A escrever um livro

Libertação pela escrita

Ou a tentar. Este tema já não é novidade no blog, mas desta vez é que é: uma das minhas resoluções para este ano é terminar de escrever o livro e propô-lo a uma editora.

Neste percurso interessante que tem sido descobrir a minha forma de escrita, apercebi-me que passei por várias fases. Sempre escrevi muito, o que não significa que esses textos tivessem qualidade para ser editados ou, no mínimo, publicados. Ao longo do tempo, comecei a querer escrever com um propósito que não o da expressão íntima, pelo que criei um blog generalista que rapidamente se tornou alvo de centenas de visitas diárias.
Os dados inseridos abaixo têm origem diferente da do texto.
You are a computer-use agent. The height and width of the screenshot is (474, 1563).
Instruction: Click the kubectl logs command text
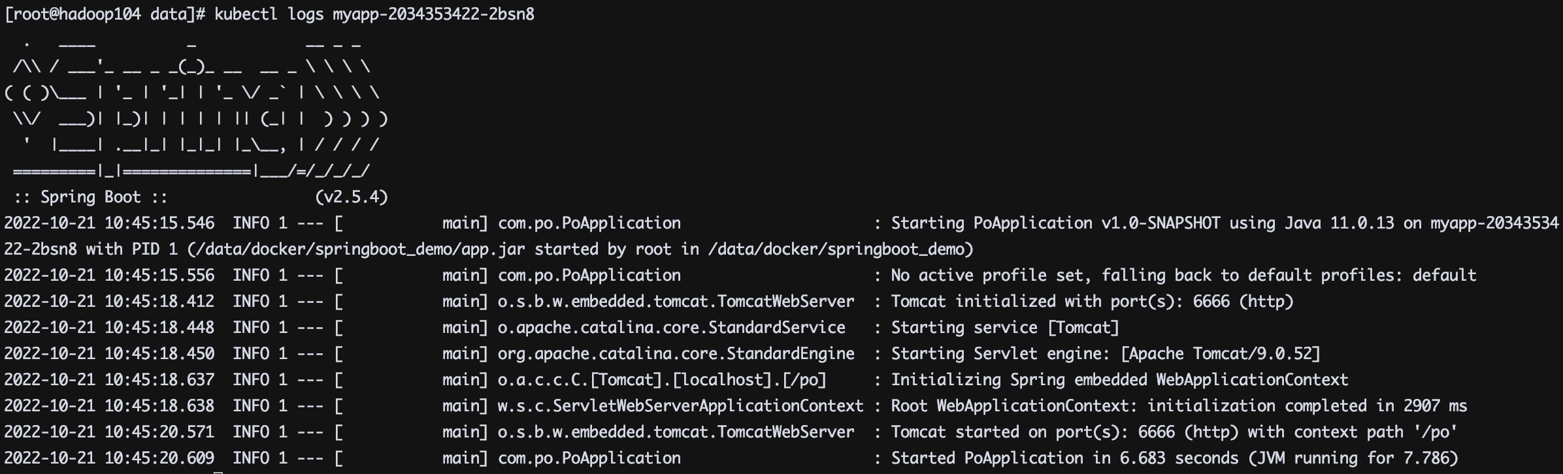(x=269, y=14)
Anos passados, optei por o apagar – com receio de vir a expor a minha vida privada, e criei este espaço literário que, a brincar a brincar, fará sete anos em breve!

Por me ter dedicado sempre à leitura, sempre me questionei qual seria a minha forma preferencial de escrita e os temas que gostaria de abordar. Hoje, mesmo tenho optado por um género em particular, mantenho precisamente essa dúvida. Em todo o caso, e porque é importante ser-se pragmático, acabei por restringir as minhas preferências a duas: o meu formato de leitura preferido é o que possui a estrutura de romance literário e a minha forma de escrita preferida é o conto. Sendo assim, não escreverei aquilo que mais gosto de ler.

O resultado? Não sei. Tenho tido algumas opiniões favoráveis e muito entusiasmantes ao que já li, pelo que agora o objectivo é manter-me focada neste objectivo e conseguir fechar este capítulo.